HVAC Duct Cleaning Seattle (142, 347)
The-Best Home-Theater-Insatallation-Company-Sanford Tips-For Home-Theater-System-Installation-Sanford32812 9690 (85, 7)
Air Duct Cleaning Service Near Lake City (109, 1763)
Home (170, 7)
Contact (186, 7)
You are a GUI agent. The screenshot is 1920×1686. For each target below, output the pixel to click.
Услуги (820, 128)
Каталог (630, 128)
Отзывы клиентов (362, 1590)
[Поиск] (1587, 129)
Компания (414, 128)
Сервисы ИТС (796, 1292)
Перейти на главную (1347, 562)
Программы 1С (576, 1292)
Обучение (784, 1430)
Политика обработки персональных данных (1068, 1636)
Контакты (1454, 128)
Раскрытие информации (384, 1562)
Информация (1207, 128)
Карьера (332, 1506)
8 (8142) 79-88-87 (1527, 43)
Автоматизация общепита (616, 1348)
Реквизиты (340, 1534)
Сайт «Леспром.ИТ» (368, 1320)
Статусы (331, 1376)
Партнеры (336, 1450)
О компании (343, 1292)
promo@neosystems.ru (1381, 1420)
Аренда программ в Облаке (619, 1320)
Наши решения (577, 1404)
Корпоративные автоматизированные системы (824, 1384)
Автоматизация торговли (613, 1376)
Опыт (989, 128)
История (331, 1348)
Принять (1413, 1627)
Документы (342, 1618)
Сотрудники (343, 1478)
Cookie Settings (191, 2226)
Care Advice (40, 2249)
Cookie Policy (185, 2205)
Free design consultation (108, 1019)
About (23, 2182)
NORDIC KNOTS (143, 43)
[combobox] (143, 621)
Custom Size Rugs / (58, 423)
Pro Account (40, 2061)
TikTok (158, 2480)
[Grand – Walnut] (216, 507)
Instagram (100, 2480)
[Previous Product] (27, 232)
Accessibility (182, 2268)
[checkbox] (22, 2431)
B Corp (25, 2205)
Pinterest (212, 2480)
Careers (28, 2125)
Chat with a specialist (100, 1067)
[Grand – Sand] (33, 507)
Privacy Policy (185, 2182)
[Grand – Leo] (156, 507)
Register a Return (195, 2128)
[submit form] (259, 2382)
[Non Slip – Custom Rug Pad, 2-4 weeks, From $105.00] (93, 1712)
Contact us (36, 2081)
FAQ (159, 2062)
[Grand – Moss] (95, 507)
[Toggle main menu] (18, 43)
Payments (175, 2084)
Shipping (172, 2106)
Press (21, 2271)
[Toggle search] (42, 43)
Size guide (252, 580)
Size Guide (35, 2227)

****************************************

Reproduce every entry above. Make each line identical to the original.

| Written answer |
HVAC Duct Cleaning Seattle (142, 347)
The-Best Home-Theater-Insatallation-Company-Sanford Tips-For Home-Theater-System-Installation-Sanford32812 9690 (85, 7)
Air Duct Cleaning Service Near Lake City (109, 1763)
Home (170, 7)
Contact (186, 7)
You are a GUI agent. The screenshot is 1920×1686. For each target below, output the pixel to click.
Услуги (820, 128)
Каталог (630, 128)
Отзывы клиентов (362, 1590)
[Поиск] (1587, 129)
Компания (414, 128)
Сервисы ИТС (796, 1292)
Перейти на главную (1347, 562)
Программы 1С (576, 1292)
Обучение (784, 1430)
Политика обработки персональных данных (1068, 1636)
Контакты (1454, 128)
Раскрытие информации (384, 1562)
Информация (1207, 128)
Карьера (332, 1506)
8 (8142) 79-88-87 (1527, 43)
Автоматизация общепита (616, 1348)
Реквизиты (340, 1534)
Сайт «Леспром.ИТ» (368, 1320)
Статусы (331, 1376)
Партнеры (336, 1450)
О компании (343, 1292)
promo@neosystems.ru (1381, 1420)
Аренда программ в Облаке (619, 1320)
Наши решения (577, 1404)
Корпоративные автоматизированные системы (824, 1384)
Автоматизация торговли (613, 1376)
Опыт (989, 128)
История (331, 1348)
Принять (1413, 1627)
Документы (342, 1618)
Сотрудники (343, 1478)
Cookie Settings (191, 2226)
Care Advice (40, 2249)
Cookie Policy (185, 2205)
Free design consultation (108, 1019)
About (23, 2182)
NORDIC KNOTS (143, 43)
[combobox] (143, 621)
Custom Size Rugs / (58, 423)
Pro Account (40, 2061)
TikTok (158, 2480)
[Grand – Walnut] (216, 507)
Instagram (100, 2480)
[Previous Product] (27, 232)
Accessibility (182, 2268)
[checkbox] (22, 2431)
B Corp (25, 2205)
Pinterest (212, 2480)
Careers (28, 2125)
Chat with a specialist (100, 1067)
[Grand – Sand] (33, 507)
Privacy Policy (185, 2182)
[Grand – Leo] (156, 507)
Register a Return (195, 2128)
[submit form] (259, 2382)
[Non Slip – Custom Rug Pad, 2-4 weeks, From $105.00] (93, 1712)
Contact us (36, 2081)
FAQ (159, 2062)
[Grand – Moss] (95, 507)
[Toggle main menu] (18, 43)
Payments (175, 2084)
Shipping (172, 2106)
Press (21, 2271)
[Toggle search] (42, 43)
Size guide (252, 580)
Size Guide (35, 2227)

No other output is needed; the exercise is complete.